=== Исходный текст ===

◇ ◇ ◇ ◇ ◇

Царское Село. 12 июня 1915 г.
Мой родной, бесценный,
С таким нетерпением ожидаю я весточки от тебя и жадно читаю утренние газеты, чтобы узнать, что происходит!
Опять дивная погода. Вчера во время обеда (на балконе) полил страшный дождь; дождь льет каждый день, но я лично ничего против этого не имею, так как всегда боюсь жары. Вчера было очень жарко, и настроение Ани было отвратительное, а это не улучшает моего самочувствия. Она ворчала против всех и всего и отпускала сильные, скрытые шпильки против тебя и меня. — Сегодня днем я поеду кататься, а завтра надеюсь (после недельного перерыва) пойти в госпиталь, так как одному офицеру надо вырезать аппендицит.
Ногу Дмитрия положили в гипс и сегодня ее будут просвечивать рентгеновскими лучами, чтобы определить, правда ли, что она сломана, или только вывихнута и раздроблена, — всегда ему не везет!
Дорогой мой, прошу тебя, помни насчет Тобольских татар — их надо призвать, — они великолепны, преданны и, без сомнения, пойдут с радостью и гордостью. — Я нашла бумагу старой Марии Фед.[259], которую ты мне однажды принес, посылаю ее тебе, — она очень забавна.
Вчера я видела г-жу Гартвиг, и она мне рассказала много интересного про наше отступление из Львова. Солдаты были в отчаянии и говорили, что не хотят идти на врага с голыми руками. Ярость офицеров против Сухомлинова безмерна бедняга, — они проклинают самое имя его и жаждут его отставки. Я думаю, для него самого было бы это лучше, во избежание скандала. Это его авантюристка-жена окончательно погубила его репутацию, и за ее взятки он страдает. Говорят, что он виноват в том, что у нас вовсе нет снаряжения, что является нашим проклятием и т.д. Я пишу тебе все это, чтобы ты знал, какие она вынесла впечатления.

◇ ◇ ◇ ◇ ◇

=== Исходные данные ===
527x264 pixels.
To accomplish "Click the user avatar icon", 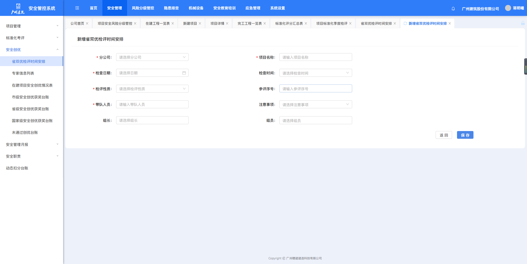I will pos(508,8).
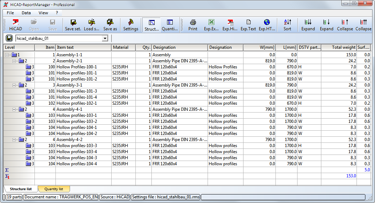Open Settings with the hammer icon
This screenshot has height=203, width=375.
click(x=130, y=25)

◇ ◇ ◇ ◇ ◇

=== Условие задания ===
Воспроизведите без изменений фрагмент исходного текста от слов «Царское Село. 12» до слов «узнать, что происходит!» включительно. Строки представляют собой отдельный материал.

=== Результат выполнения ===
Царское Село. 12 июня 1915 г.
Мой родной, бесценный,
С таким нетерпением ожидаю я весточки от тебя и жадно читаю утренние газеты, чтобы узнать, что происходит!